Getting Started

Here, we would introduce several basic components of GDPy, namely potential, driver, worker. This section demonstrates how to use gdp to computate a number of structures.

The related commands are

# gdp -h for more info
$ gdp -h

# --- run simulations on local nodes or submitted to job queues
$ gdp -p ./worker.yaml compute ./structures.xyz

# - if -d option is used, results would be written to the folder `./results`
$ gdp -d ./results -p ./worker.yaml compute ./structures.xyz

An example input file (worker.yaml) is organised as follows:

potential:
    ... # define the backend, the model path and the specific parameters
driver:
    ... # define the init and the run parameters of a simulation
scheduler:
    ... # define a scheduler

Units

We use the following units through all input files:

Time fs, Length AA, Energy eV, Force eV/AA.

Potential

We have supported several MLIP formulations based on an AbstractPotentialManager class to access driver, expedition, and training through workflows.

The example below shows how to define a deepmd potential using the ase backend in a yaml file:

# -- ase interface
potential:
    name: deepmd # name of the potential
    params: # potential-specifc params
        backend: ase # ase or lammps
        model: ./graph.pb

See Potentials section for more details.

Driver

After potential is defined, we need to further specify what simulation would be perfomed in the driver section. A driver (AbstractDriver) is the basic unit with an attacthed ase calculators for basic dynamics tasks, namely, minimisation, molecular dynamics and transition-state search. Through a driver, we can reuse the input file to perform the same simulation with several different backends.

The example below shows how to define a driver in a yaml file:

driver:
    backend: external # this means using the same backend as the calc
    task: md # molecular dynamics (md) or minimisation (min)
    init:
        md_style: nvt # thermostat NVT
        temp: 600 # temperature, Kelvin
        timestep: 1.0 # fs
    run:
        steps: 100

See Driver section for more details.

Scheduler

With potential and driver defined, we can run simulations on local machines (directly in the command line). However, simulations, under most circumstances, would be really heavy even by MLIPs (imagine a 10 ns molecular dynamics). The simulations would ideally be dispatched to high performace clusters (HPCs).

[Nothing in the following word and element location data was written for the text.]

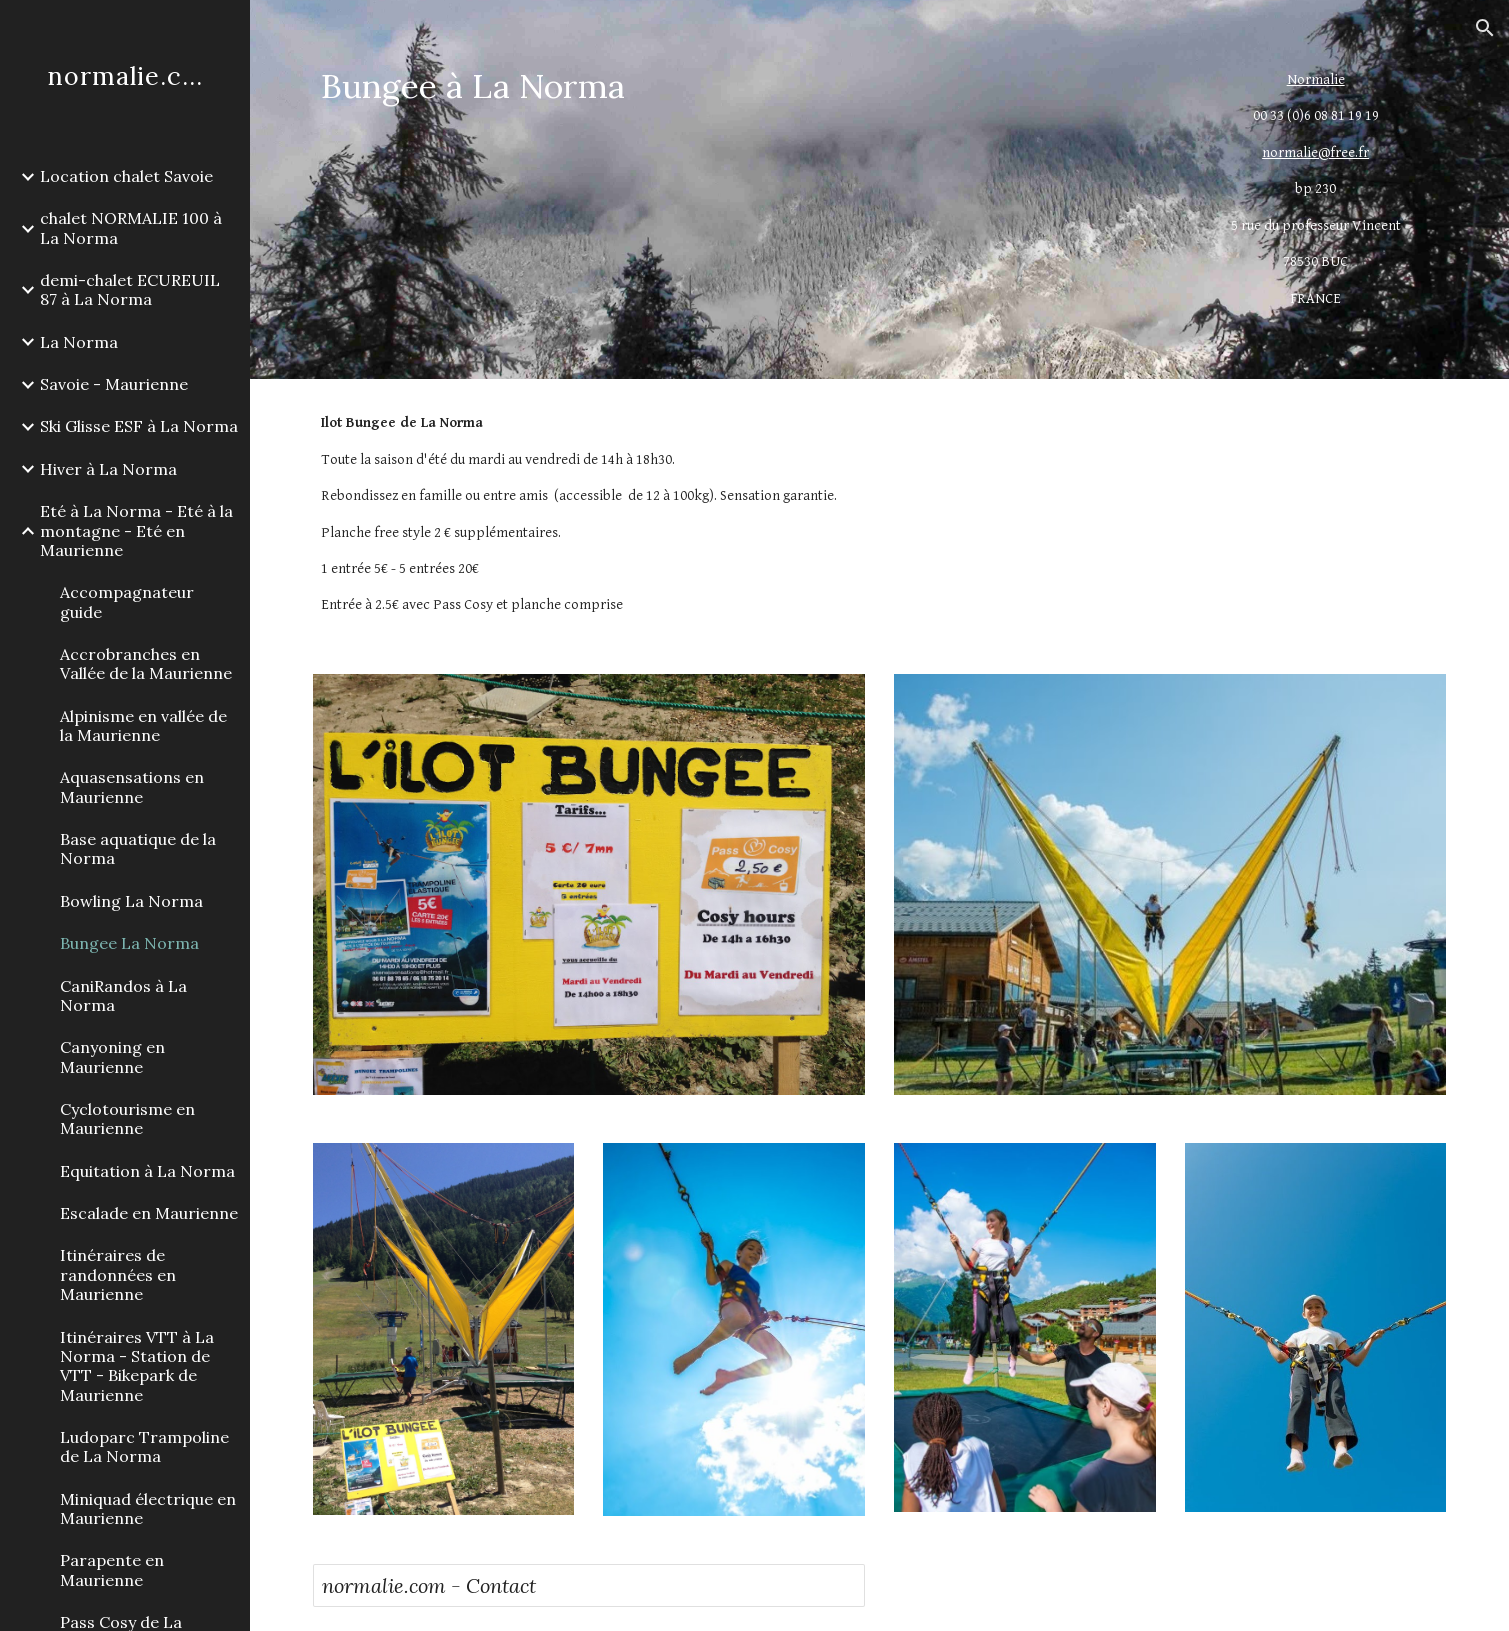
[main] (734, 86)
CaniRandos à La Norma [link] (123, 995)
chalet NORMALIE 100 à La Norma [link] (131, 227)
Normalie (1316, 79)
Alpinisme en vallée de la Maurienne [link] (143, 725)
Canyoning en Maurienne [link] (112, 1056)
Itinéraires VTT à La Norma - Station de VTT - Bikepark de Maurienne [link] (137, 1366)
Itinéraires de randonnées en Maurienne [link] (118, 1274)
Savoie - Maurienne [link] (114, 384)
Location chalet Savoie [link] (126, 176)
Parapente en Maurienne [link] (112, 1569)
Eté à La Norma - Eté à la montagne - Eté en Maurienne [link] (136, 530)
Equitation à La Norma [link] (147, 1171)
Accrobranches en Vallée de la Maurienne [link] (146, 663)
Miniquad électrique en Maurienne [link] (148, 1508)
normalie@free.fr (1315, 152)
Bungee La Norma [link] (129, 943)
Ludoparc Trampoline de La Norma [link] (144, 1446)
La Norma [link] (79, 342)
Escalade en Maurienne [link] (149, 1213)
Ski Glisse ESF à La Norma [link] (139, 426)
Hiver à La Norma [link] (108, 469)
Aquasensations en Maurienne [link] (132, 786)
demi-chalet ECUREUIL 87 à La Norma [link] (130, 289)
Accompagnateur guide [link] (127, 601)
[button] (1485, 28)
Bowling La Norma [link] (131, 901)
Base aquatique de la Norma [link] (138, 848)
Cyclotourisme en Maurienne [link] (127, 1118)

The example below shows how to define a scheduler in a yaml file:

scheduler:
    # -- currently, we only have slurm :(
    backend: slurm
    # -- scheduler script parameters
    partition: k2-hipri
    ntasks: 1
    time: "0:10:00"
    # -- environment settings
    environs: "conda activate py37\n"

Worker

Worker that combines the above components is what we use throughout various workflows to deal with computations.

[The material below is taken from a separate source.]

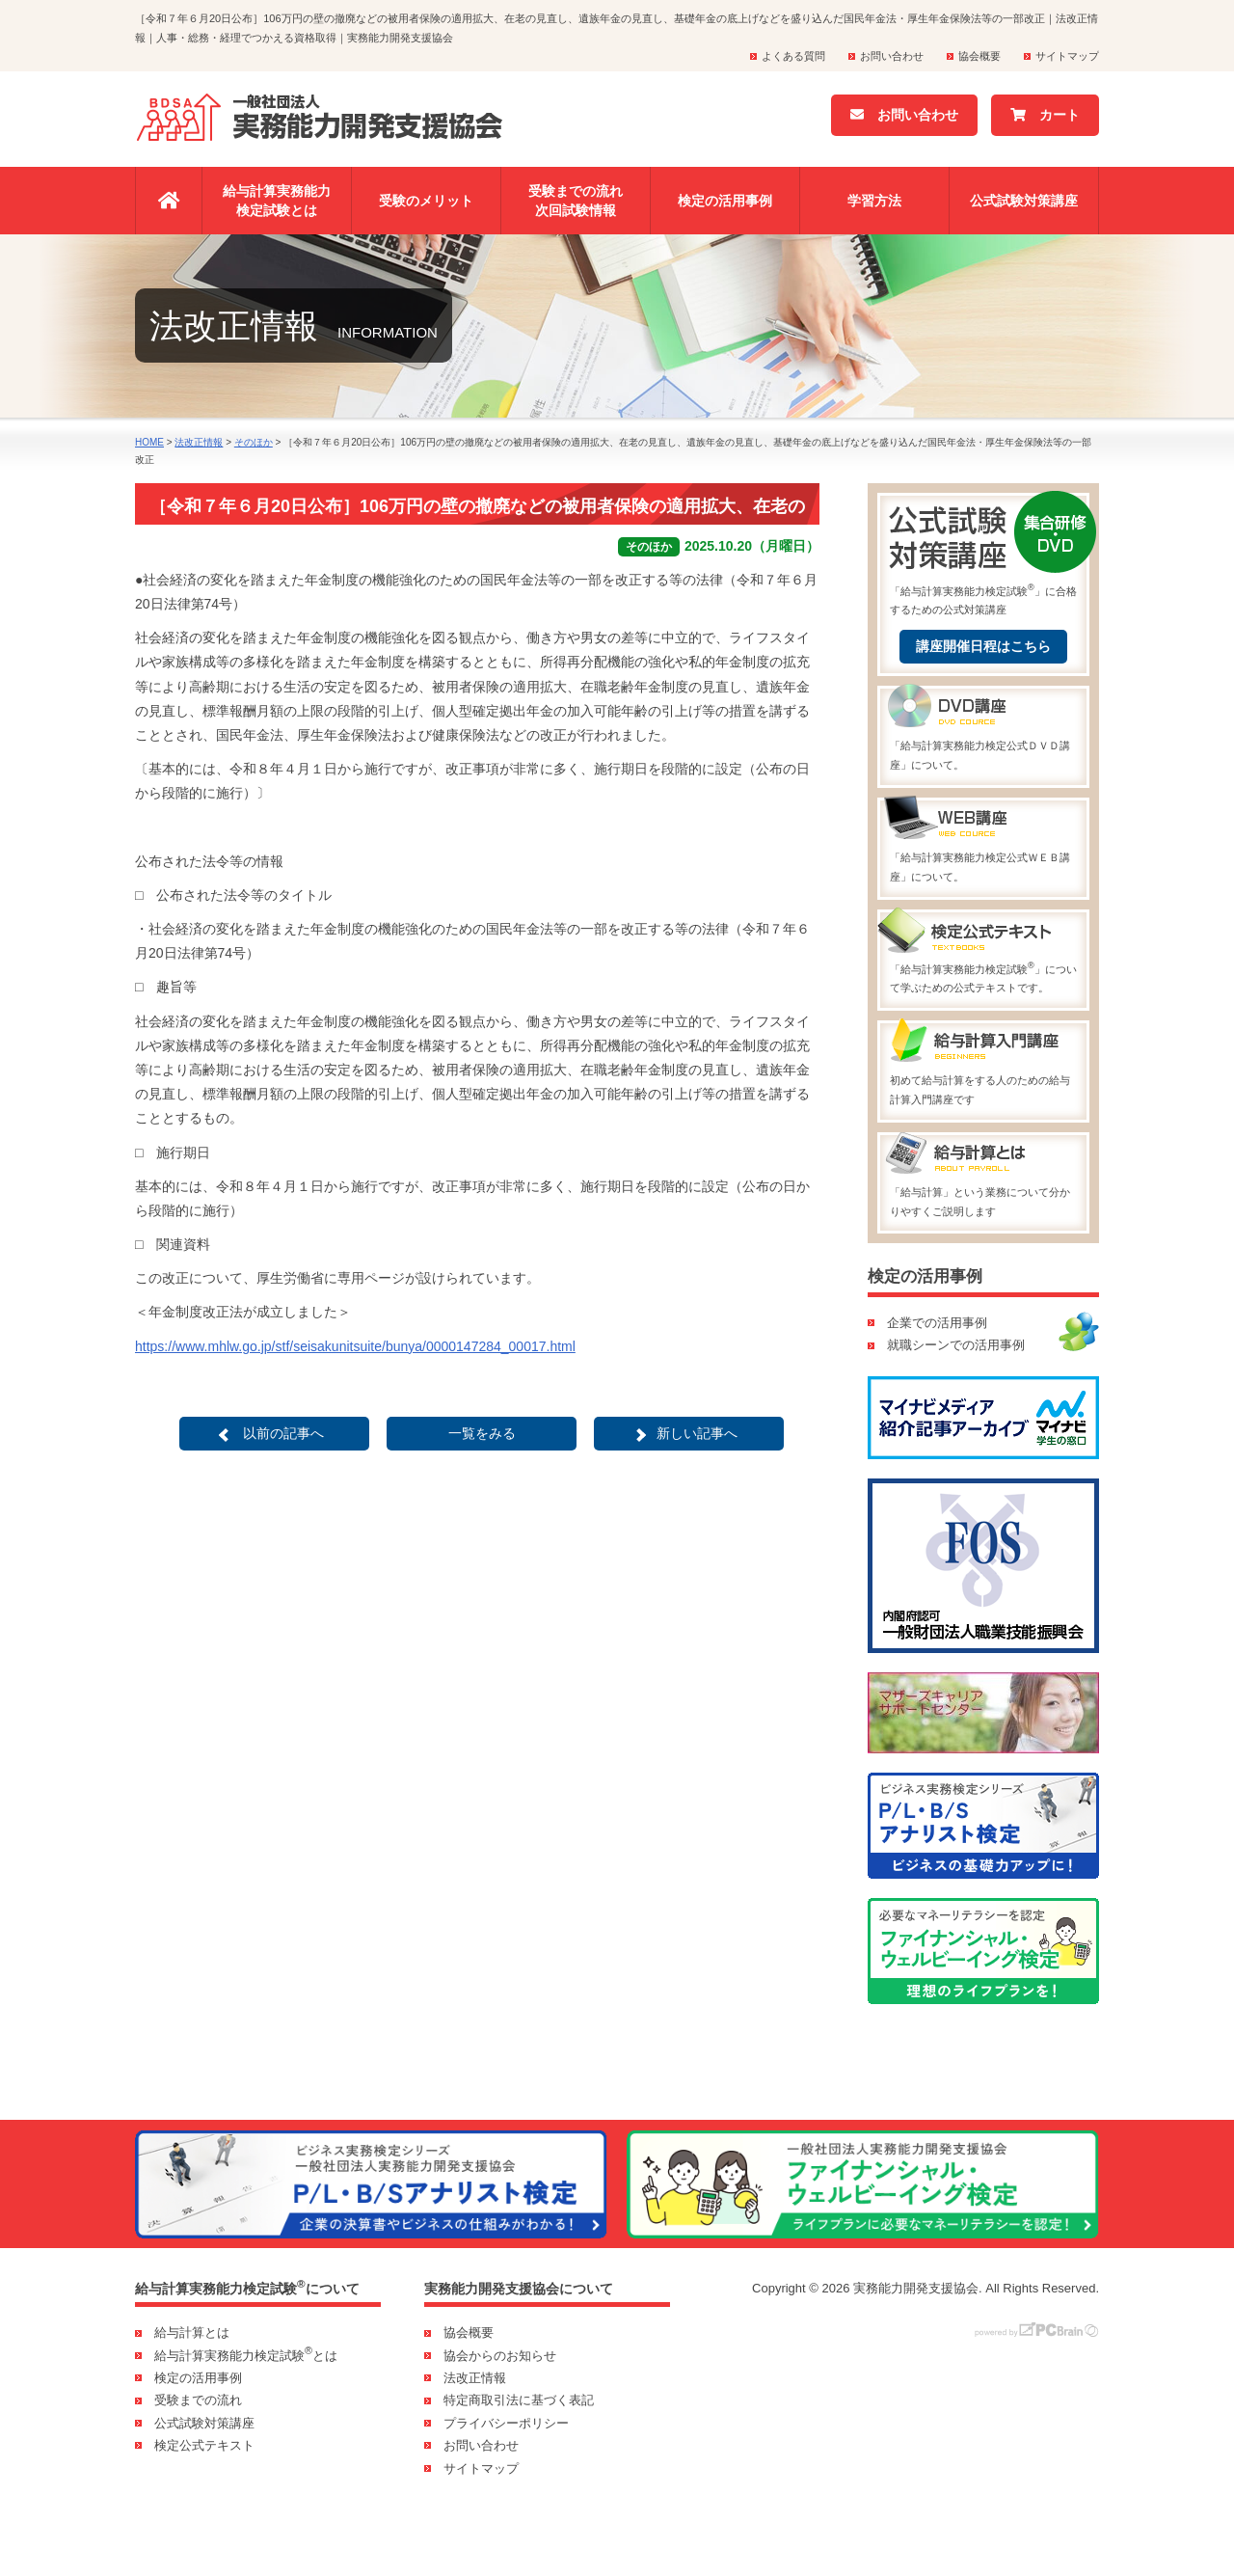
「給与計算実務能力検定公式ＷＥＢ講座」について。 (983, 841)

The example below shows how to define a worker in a yaml file:

potential:
    name: deepmd # name of the potential
    backend: ase # ase or lammps
    params: # potential-specifc params
        model: ./graph.pb
driver:
    backend: external
    task: md # molecular dynamics (md) or minimisation (min)
    init:
        md_style: nvt # thermostat NVT
        temp: 600 # temperature, Kelvin
        timestep: 1.0 # fs
    run:
        steps: 100
scheduler:
    backend: slurm
    partition: k2-hipri
    ntasks: 1
    time: "0:10:00"
    environs: "conda activate py37\n"

to run a nvt simulation with given structures by deepmd on a slurm machine

# -- submit jobs...
#    one structure for one job
$ gdp -p ./worker.yaml compute ./frames.xyz
nframes:  2
@@@DriverBasedWorker+run
cand100 JOBID: 10206151
cand96 JOBID: 10206152
@@@DriverBasedWorker+inspect
cand100 is running...
cand96 is running...
@@@DriverBasedWorker+inspect
cand100 is running...
cand96 is running...
@@@DriverBasedWorker+retrieve

# -- wait a few minutes...
#    if jobs are not finished, run the command would retrieve nothing
$ gdp -p ./worker.yaml worker ./frames.xyz
nframes:  2
@@@DriverBasedWorker+run
@@@DriverBasedWorker+inspect
cand100 is running...
cand96 is running...
@@@DriverBasedWorker+inspect
cand100 is running...
cand96 is running...
@@@DriverBasedWorker+retrieve

# -- retrieve results...
$ gdp -p ./worker.yaml worker ./frames.xyz
nframes:  2
@@@DriverBasedWorker+run
@@@DriverBasedWorker+inspect
cand100 is finished...
cand96 is finished...
@@@DriverBasedWorker+inspect
@@@DriverBasedWorker+retrieve
*** read-results time:   0.0280 ***
new_frames: 2 energy of the first: -92.219757
nframes: 2
statistics of total energies: min    -108.5682 max     -92.2198 avg    -100.3940

Note

If scheduler is not set in the yaml file, the default LocalScheduler would be used. In other words, the simulations would be directly run in the command line.